_Passagem do documento:_
☆ ☆ ☆

Por Stella Ferrari, 19 de janeiro de 2026
O grupo Weichai reforçou sua presença no capital da Ferretti S.p.A., elevando a participação para 38,2% por meio de um aporte recente estimado em cerca de €5 milhões. A operação foi realizada pela controlada Ferretti International Holding e tem a clara finalidade de estabilizar a governança em preparação para o renovação do Conselho de Administração, agendado para maio.
Dados das comunicações de internal dealing mostram uma política de aquisições sistemática na Piazza Affari, com compras quase diárias ao longo de um mês. O ciclo começou em 12 de dezembro, quando a holding comprou 152.114 ações a um preço médio de €2,9673 por ação, operação que representou parcela substancial do volume daquele pregão e levou a participação para 37,59%.
Ao longo de dezembro, a aquisição manteve ritmo constante até o fechamento do ano: em 31 de dezembro a fatia de controle do Weichai Group havia alcançado 38,02%. Com o início de 2026, os fluxos de compra se intensificaram novamente, empurrando a participação para 38,2% e contribuindo para uma valorização do papel da casa de iates em torno de 30% desde o começo da campanha de aquisições, com encerramento semanal a €3,64.

☆ ☆ ☆

_Registros listados:_
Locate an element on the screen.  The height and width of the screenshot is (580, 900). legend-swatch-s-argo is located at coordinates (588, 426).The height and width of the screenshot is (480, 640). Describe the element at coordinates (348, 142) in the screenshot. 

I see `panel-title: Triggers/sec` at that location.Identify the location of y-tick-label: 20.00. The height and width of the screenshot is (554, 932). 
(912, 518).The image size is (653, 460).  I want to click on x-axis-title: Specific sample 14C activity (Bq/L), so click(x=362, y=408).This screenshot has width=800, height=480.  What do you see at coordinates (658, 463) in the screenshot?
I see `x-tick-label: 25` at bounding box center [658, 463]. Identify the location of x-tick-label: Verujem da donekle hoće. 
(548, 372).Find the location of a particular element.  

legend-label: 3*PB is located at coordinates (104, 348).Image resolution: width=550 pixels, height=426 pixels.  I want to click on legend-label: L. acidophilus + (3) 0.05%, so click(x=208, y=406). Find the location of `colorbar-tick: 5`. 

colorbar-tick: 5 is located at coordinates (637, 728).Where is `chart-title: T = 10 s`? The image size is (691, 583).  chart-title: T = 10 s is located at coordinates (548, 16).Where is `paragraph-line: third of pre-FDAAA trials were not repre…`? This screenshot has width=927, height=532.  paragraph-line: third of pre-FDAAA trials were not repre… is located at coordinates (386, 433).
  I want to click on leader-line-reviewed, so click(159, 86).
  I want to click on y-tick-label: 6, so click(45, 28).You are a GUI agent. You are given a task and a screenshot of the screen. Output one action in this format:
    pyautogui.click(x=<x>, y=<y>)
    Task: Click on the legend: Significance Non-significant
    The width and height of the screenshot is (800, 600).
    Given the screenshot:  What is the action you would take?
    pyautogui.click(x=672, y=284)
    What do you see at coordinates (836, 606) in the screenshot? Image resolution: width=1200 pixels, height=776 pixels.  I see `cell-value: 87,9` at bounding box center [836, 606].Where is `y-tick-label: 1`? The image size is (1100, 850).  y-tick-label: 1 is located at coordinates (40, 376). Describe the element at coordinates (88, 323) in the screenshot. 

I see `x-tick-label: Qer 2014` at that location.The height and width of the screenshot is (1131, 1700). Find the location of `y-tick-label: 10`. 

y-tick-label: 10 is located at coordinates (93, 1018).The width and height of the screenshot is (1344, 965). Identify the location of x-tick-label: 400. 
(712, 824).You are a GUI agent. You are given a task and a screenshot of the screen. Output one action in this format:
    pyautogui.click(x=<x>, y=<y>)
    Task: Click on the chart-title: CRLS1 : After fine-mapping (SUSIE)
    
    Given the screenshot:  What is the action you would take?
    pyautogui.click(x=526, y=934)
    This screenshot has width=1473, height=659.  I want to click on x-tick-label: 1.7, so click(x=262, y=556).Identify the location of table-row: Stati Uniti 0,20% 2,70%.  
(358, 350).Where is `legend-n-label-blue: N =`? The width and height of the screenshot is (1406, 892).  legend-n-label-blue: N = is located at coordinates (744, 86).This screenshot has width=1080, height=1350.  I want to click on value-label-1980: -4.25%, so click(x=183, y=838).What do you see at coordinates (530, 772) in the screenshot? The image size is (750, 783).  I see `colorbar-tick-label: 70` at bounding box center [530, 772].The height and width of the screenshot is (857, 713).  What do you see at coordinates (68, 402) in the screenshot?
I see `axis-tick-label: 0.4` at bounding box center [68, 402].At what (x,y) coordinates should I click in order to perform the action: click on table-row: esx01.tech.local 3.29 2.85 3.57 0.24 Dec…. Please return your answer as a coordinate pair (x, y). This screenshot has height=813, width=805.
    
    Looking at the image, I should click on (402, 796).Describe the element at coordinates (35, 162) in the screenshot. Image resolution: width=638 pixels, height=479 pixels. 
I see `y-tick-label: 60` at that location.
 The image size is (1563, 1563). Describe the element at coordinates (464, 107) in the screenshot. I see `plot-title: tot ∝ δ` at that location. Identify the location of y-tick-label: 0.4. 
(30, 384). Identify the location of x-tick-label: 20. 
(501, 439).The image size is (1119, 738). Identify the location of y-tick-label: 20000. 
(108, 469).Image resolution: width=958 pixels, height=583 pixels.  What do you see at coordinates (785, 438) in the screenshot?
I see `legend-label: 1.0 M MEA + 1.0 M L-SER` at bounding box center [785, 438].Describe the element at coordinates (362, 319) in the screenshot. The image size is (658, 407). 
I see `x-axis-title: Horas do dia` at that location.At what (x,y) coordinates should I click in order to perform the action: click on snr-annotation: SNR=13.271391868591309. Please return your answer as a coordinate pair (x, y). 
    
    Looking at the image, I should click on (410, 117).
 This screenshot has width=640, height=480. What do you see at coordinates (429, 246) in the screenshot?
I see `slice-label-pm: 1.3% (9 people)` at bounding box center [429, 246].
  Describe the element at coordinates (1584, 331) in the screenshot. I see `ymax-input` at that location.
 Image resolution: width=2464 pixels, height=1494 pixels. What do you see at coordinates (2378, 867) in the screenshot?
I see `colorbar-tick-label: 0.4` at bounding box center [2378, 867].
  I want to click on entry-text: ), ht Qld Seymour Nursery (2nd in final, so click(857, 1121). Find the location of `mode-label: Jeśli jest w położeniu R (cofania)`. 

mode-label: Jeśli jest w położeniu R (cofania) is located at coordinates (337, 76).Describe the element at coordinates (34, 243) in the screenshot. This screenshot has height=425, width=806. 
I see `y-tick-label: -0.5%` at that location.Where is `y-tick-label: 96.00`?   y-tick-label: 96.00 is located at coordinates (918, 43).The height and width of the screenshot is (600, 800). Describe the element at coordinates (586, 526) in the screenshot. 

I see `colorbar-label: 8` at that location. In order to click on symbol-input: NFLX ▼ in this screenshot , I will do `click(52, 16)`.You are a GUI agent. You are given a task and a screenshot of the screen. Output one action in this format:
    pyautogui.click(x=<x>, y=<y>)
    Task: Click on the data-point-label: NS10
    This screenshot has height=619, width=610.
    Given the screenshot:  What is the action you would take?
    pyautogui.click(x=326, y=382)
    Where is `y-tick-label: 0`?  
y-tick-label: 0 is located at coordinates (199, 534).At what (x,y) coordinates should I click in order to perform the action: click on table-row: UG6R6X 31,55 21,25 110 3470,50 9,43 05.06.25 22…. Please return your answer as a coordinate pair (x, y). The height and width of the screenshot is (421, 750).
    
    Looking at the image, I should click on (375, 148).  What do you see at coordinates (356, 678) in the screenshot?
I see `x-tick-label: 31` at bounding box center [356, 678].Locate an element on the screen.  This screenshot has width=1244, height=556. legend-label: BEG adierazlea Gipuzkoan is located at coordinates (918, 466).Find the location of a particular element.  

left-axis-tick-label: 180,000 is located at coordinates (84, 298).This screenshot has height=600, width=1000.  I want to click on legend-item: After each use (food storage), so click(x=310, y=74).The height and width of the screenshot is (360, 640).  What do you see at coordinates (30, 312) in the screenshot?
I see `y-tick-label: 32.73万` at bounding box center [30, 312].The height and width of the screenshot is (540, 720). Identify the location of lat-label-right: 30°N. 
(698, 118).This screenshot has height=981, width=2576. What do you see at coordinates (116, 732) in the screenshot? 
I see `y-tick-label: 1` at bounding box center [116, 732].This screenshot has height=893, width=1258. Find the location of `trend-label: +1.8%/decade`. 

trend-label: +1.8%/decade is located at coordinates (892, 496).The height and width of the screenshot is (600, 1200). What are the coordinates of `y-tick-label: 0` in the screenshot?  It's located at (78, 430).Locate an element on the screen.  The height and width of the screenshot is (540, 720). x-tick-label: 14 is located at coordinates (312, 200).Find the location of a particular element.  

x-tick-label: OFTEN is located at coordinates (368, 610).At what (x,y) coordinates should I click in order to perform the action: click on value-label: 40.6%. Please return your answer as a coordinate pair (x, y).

☆ ☆ ☆

_Tarefa solicitada 1:_ Edite o trecho da passagem do documento que vai de "Dados das comunicações" até "semanal a €3,64.", substituindo "Piazza Affari" por "Bolsa de Milão".
_Tarefa solicitada 2:_ De acordo com a passagem do documento, que participação a fatia de controle do Weichai Group havia alcançado em 31 de dezembro?

_Resposta 1:_
Dados das comunicações de internal dealing mostram uma política de aquisições sistemática na Bolsa de Milão, com compras quase diárias ao longo de um mês. O ciclo começou em 12 de dezembro, quando a holding comprou 152.114 ações a um preço médio de €2,9673 por ação, operação que representou parcela substancial do volume daquele pregão e levou a participação para 37,59%.
Ao longo de dezembro, a aquisição manteve ritmo constante até o fechamento do ano: em 31 de dezembro a fatia de controle do Weichai Group havia alcançado 38,02%. Com o início de 2026, os fluxos de compra se intensificaram novamente, empurrando a participação para 38,2% e contribuindo para uma valorização do papel da casa de iates em torno de 30% desde o começo da campanha de aquisições, com encerramento semanal a €3,64.

_Resposta 2:_ Em 31 de dezembro, a fatia de controle do Weichai Group havia alcançado 38,02%.